* **Given information**:

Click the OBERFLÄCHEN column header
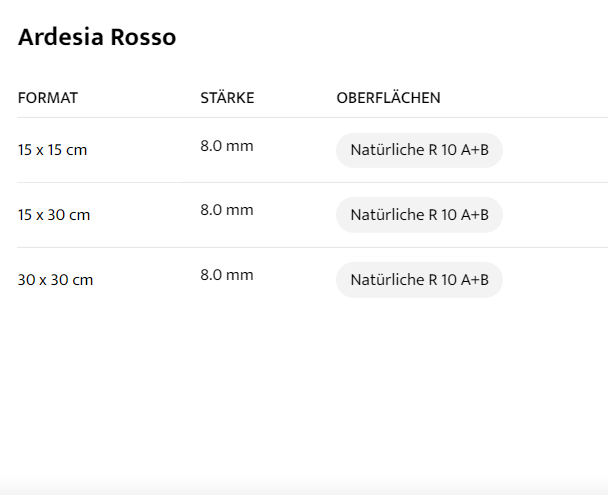Viewport: 608px width, 498px height. point(388,98)
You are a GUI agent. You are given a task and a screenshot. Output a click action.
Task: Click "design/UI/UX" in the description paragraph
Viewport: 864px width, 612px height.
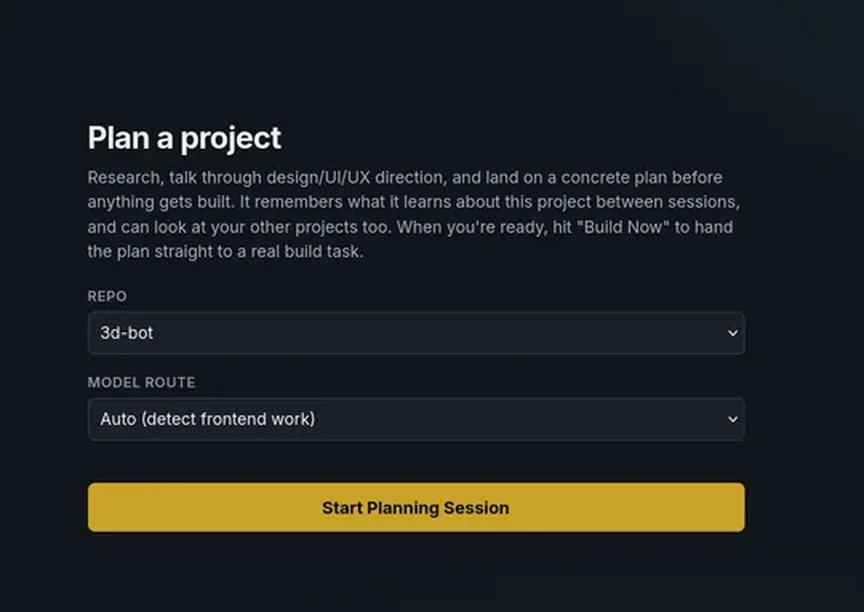[x=318, y=178]
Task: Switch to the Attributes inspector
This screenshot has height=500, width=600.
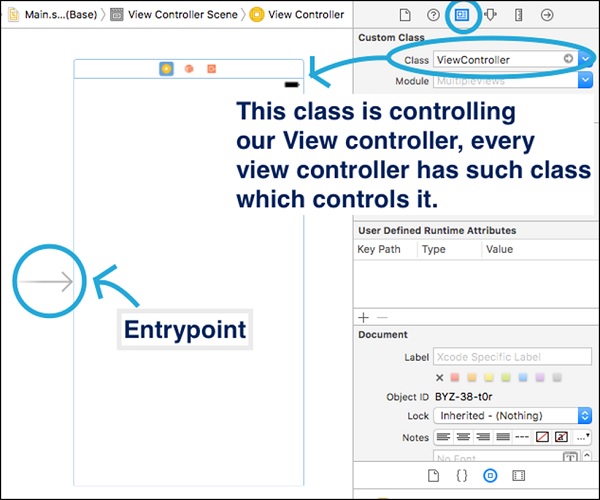Action: (490, 15)
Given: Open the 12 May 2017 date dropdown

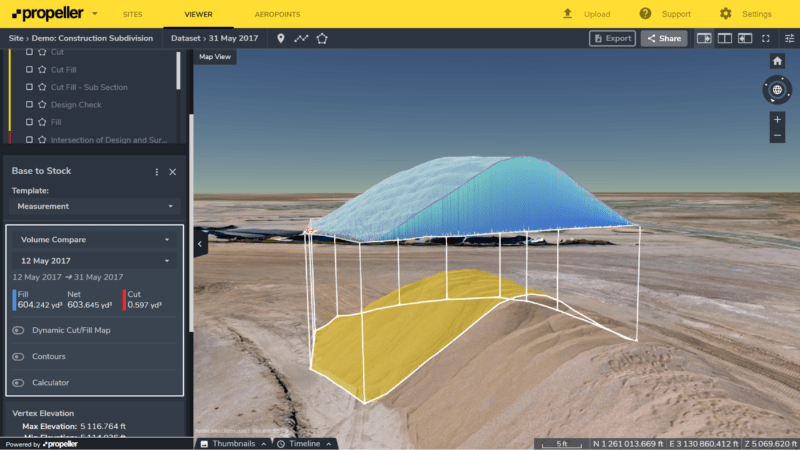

* **Requirement**: The answer must consist solely of the lines from the line containing "Task: Switch to the Attributes inspector" to the end of the data, reproduced exactly, with every picture left out.

* **Solution for this exercise**:
Task: Switch to the Attributes inspector
This screenshot has height=500, width=600.
Action: (490, 15)
Given: Open the 12 May 2017 date dropdown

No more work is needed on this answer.